• **WHAT YOU SHOULD DO**
Whenever "agent" appears in a line, please copy that line from the data.

(Stored items)

+ + + +

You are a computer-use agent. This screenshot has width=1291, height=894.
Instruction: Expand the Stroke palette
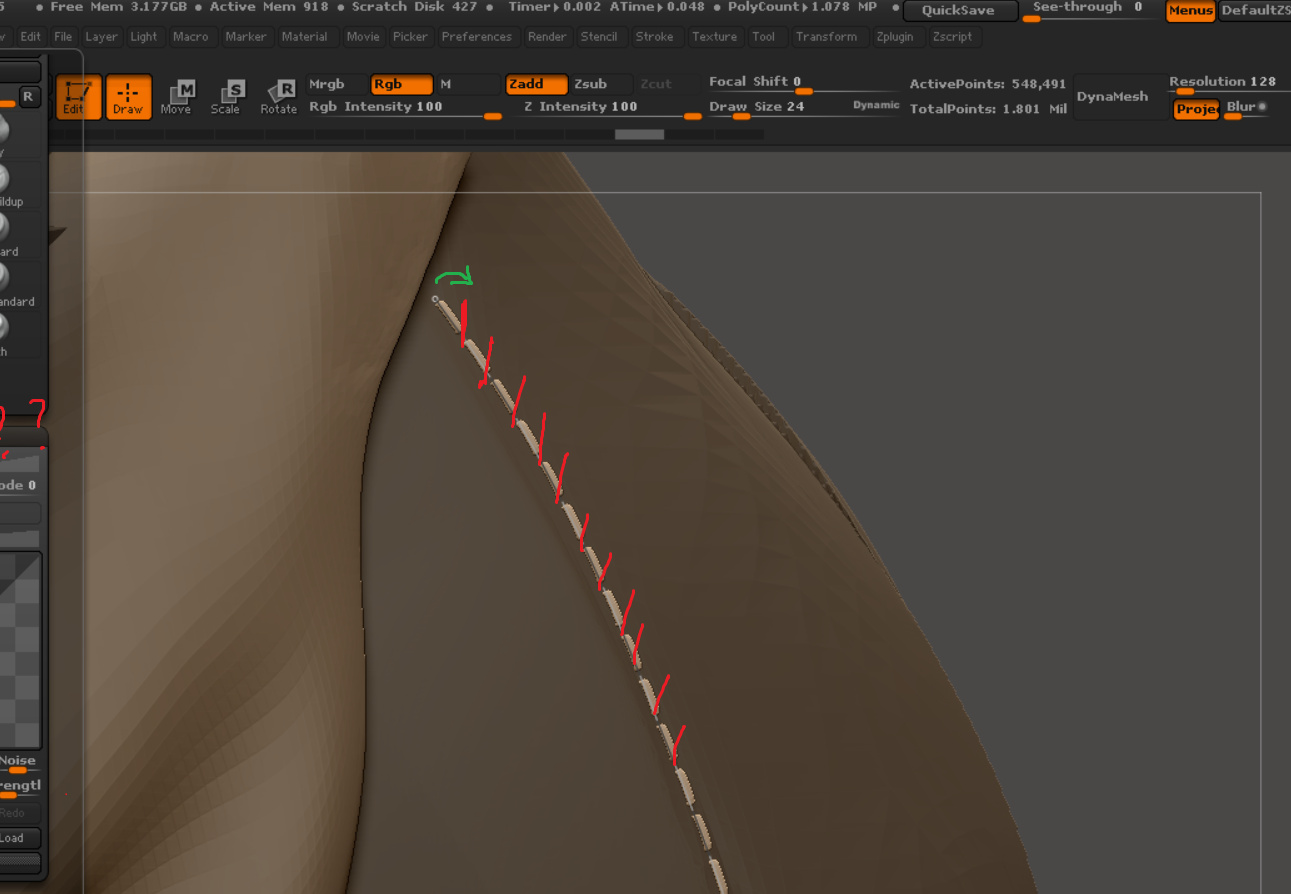tap(656, 37)
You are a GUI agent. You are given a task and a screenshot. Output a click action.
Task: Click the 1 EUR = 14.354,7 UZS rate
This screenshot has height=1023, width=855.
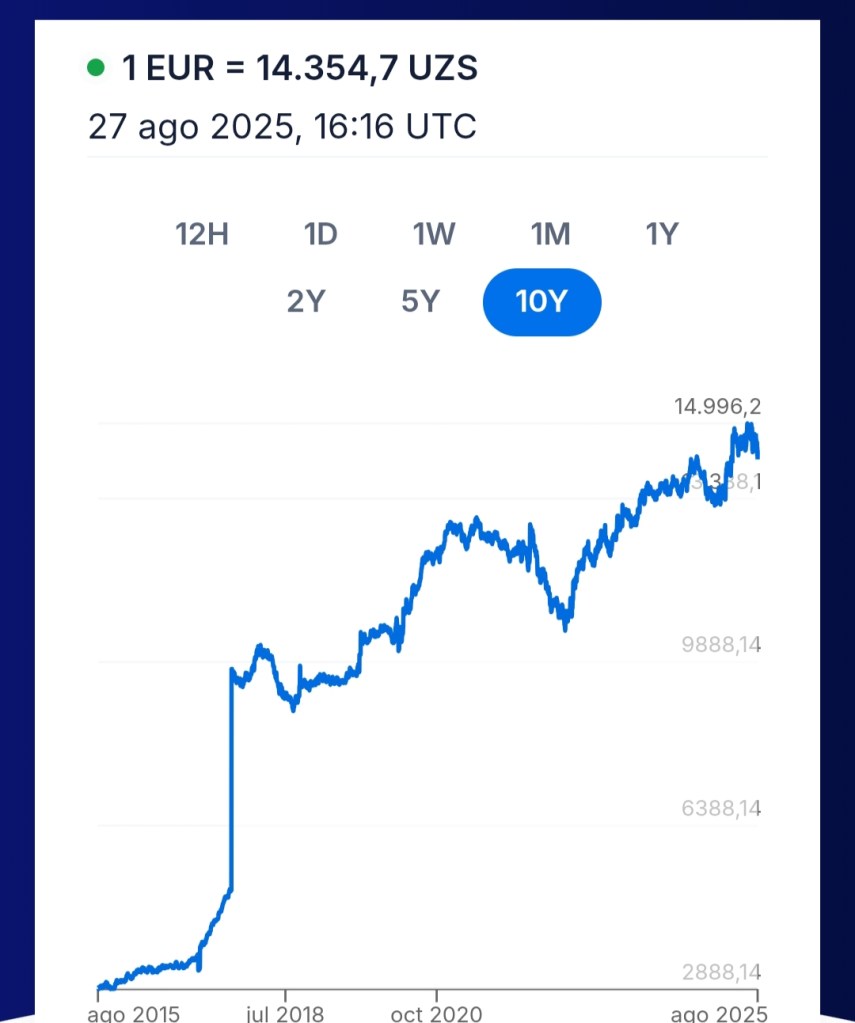coord(299,68)
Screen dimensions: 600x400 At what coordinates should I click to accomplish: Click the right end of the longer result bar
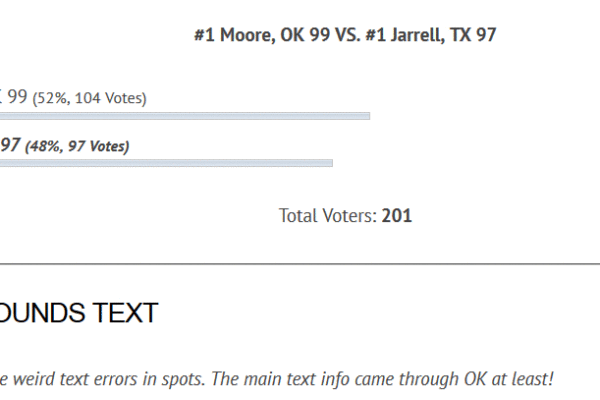click(x=368, y=116)
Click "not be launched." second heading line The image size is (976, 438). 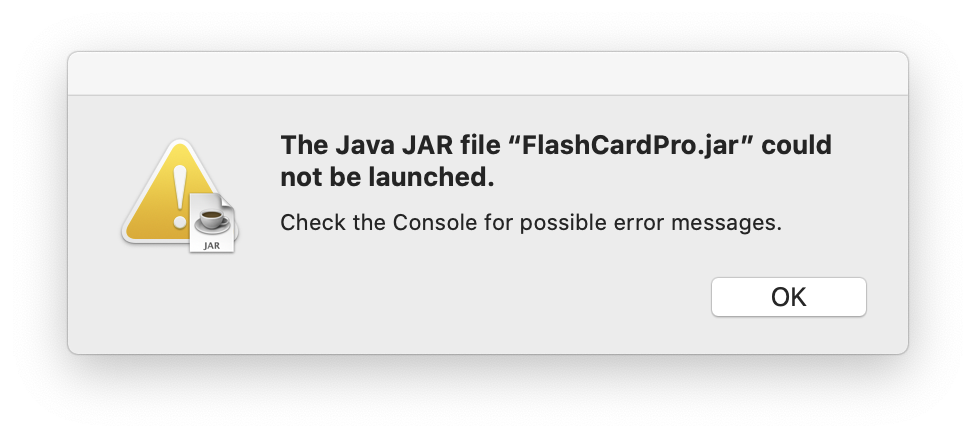coord(387,178)
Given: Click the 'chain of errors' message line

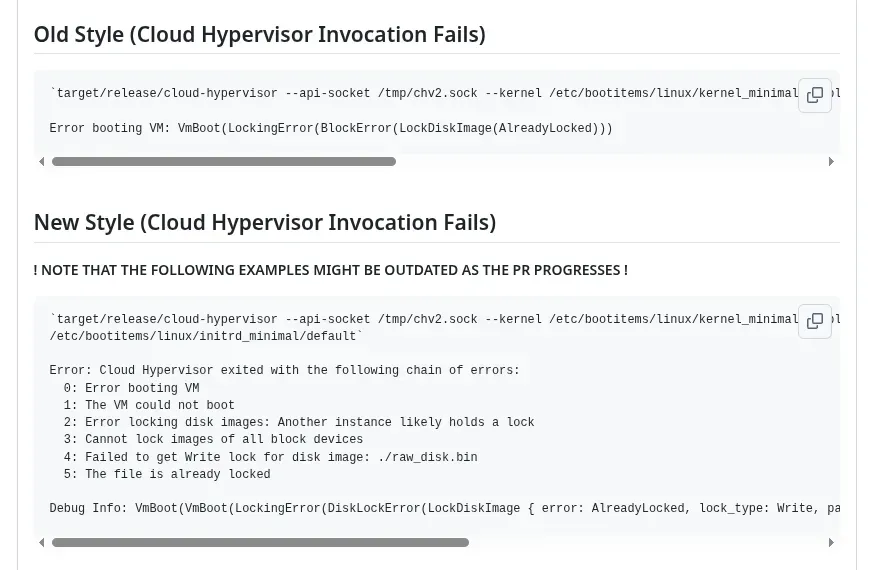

+ + + +

• **WRITTEN REPLY**
You are a computer-use agent. This screenshot has width=1291, height=894.
You are a GUI agent. You are given a task and a screenshot. Output a click action.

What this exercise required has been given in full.